# optimization
library(CVXR)
# plotting
library(ggplot2) # for nice plots
library(scales)
# others
library(dplyr) # data frame manipulation
library(microbenchmark) # CPU time computation
Portfolio Optimization
Appendix B: Optimization Algorithms
R code
R code examples for Appendix B of the book:
Daniel P. Palomar (2024). Portfolio Optimization: Theory and Application.
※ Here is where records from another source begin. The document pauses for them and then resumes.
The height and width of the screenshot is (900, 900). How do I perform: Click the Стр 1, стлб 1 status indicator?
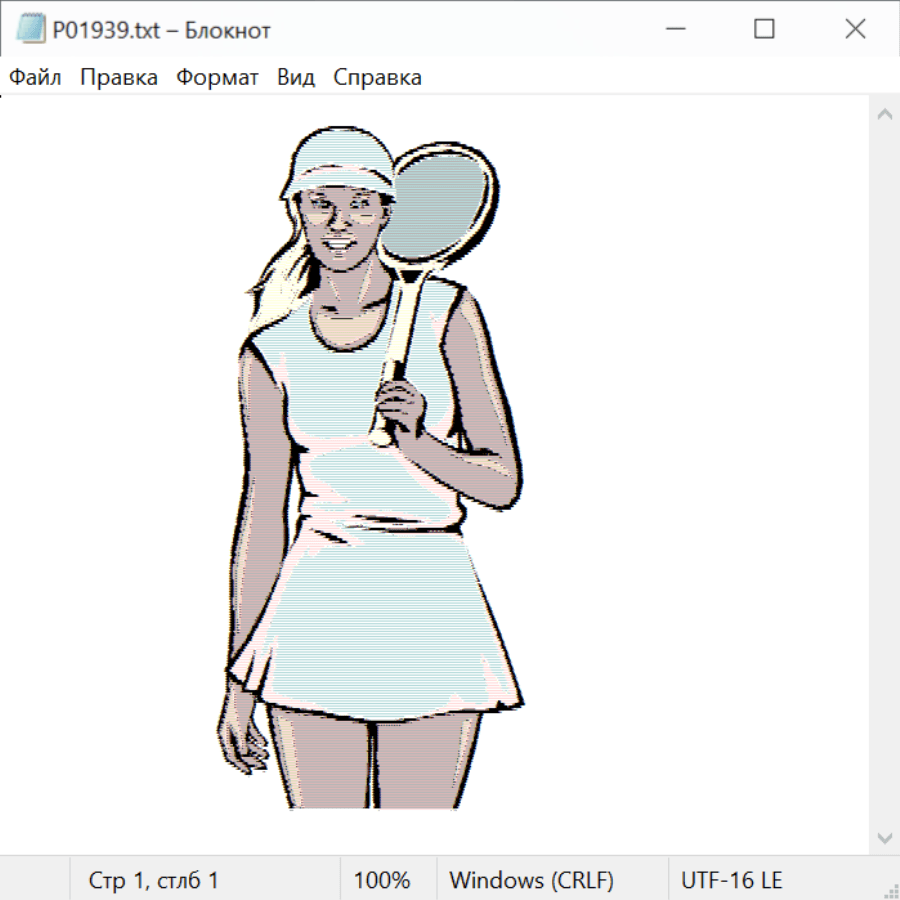(153, 881)
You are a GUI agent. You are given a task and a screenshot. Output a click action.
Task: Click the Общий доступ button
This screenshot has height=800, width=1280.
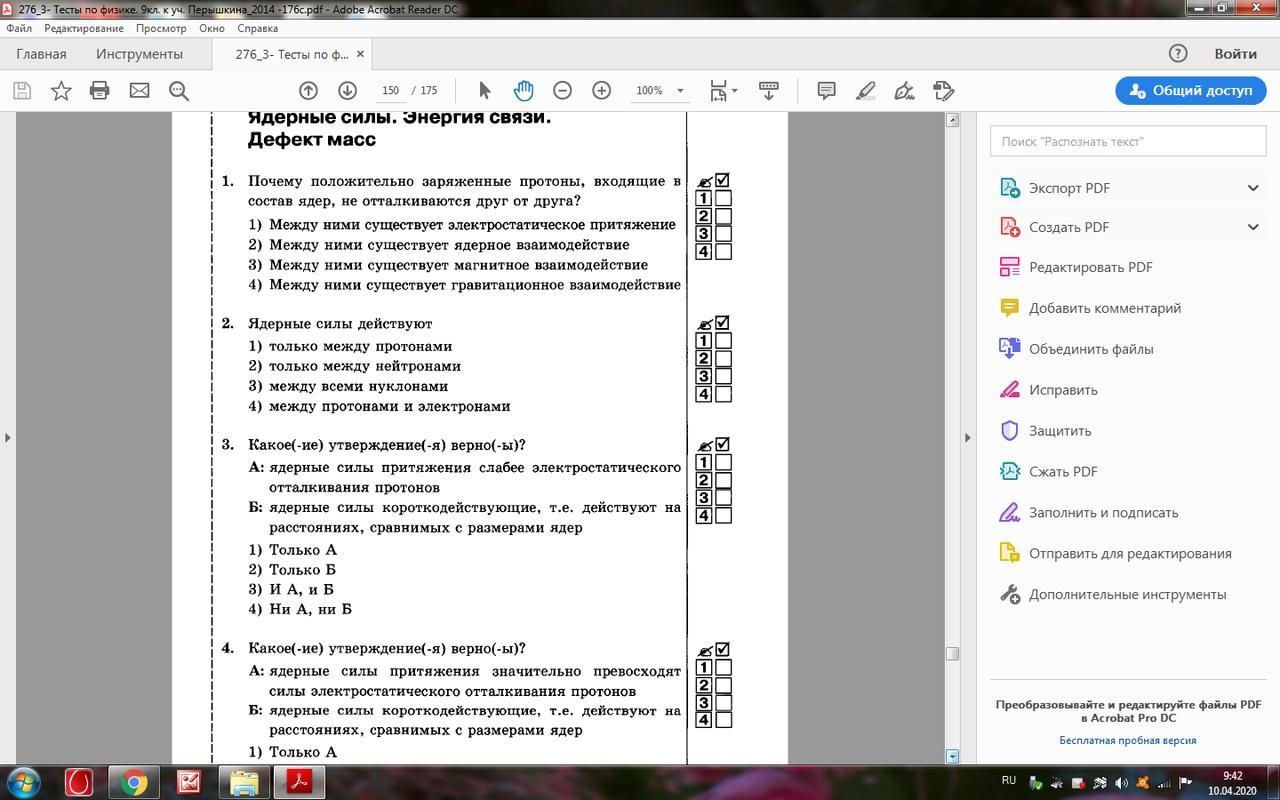point(1190,90)
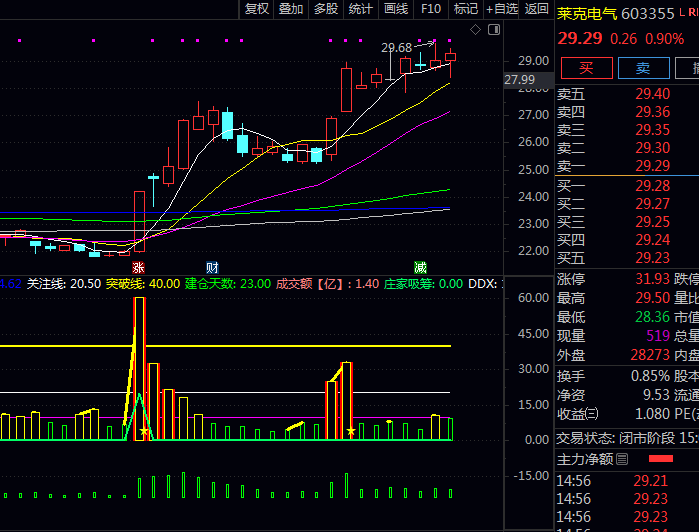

Cambridge University Press.
Loading packages
First load the packages used in the examples:
Algorithms
We will now compare the different algorithms with the \(\ell_2 - \ell_1\)-norm minimization example: \[ \begin{array}{ll} \underset{\bm{x}}{\textm{minimize}} & \frac{1}{2}\|\bm{A}\bm{x} - \bm{b}\|_2^2 + \lambda\|\bm{x}\|_1. \end{array} \] To facilitate comparison, we express the iterates of the various algorithms in a uniform manner, utilizing the soft-thresholding operator \(\mathcal{S}_\lambda(\cdot)\): \[ \mathcal{S}_\lambda(u) = \textm{sign}(u)(|u| - \lambda)^+ \] where \((\cdot)^+=\textm{max}(0,\cdot)\).
BCD (a.k.a. Gauss-Seidel) iterates: \[ \bm{x}^{k+1} = \mathcal{S}_{\frac{\lambda}{\textm{diag}(\bm{A}^\T\bm{A})}}\left(\bm{x}^k - \frac{\bm{A}^\T\left(\bm{A}\bm{x}^{(k,i)} - \bm{b}\right)}{\textm{diag}\left(\bm{A}^\T\bm{A}\right)}\right), \qquad i=1,\dots,n,\quad k=0,1,2,\dots \] where \(\bm{x}^{(k,i)} \triangleq \left(x_1^{k+1},\dots,x_{i-1}^{k+1}, x_{i}^{k},\dots,x_{n}^{k}\right).\)
Parallel version of BCD (a.k.a. Jacobi) iterates: \[ \bm{x}^{k+1} = \mathcal{S}_{\frac{\lambda}{\textm{diag}(\bm{A}^\T\bm{A})}}\left(\bm{x}^k - \frac{\bm{A}^\T\left(\bm{A}\bm{x}^{k} - \bm{b}\right)}{\textm{diag}\left(\bm{A}^\T\bm{A}\right)}\right), \qquad i=1,\dots,n,\quad k=0,1,2,\dots \]
MM iterates: \[ \bm{x}^{k+1} = \mathcal{S}_{\frac{\lambda}{\kappa}} \left( \bm{x}^k - \frac{1}{\kappa}\bm{A}^\T\left(\bm{A}\bm{x}^k - \bm{b}\right) \right), \qquad k=0,1,2,\dots \]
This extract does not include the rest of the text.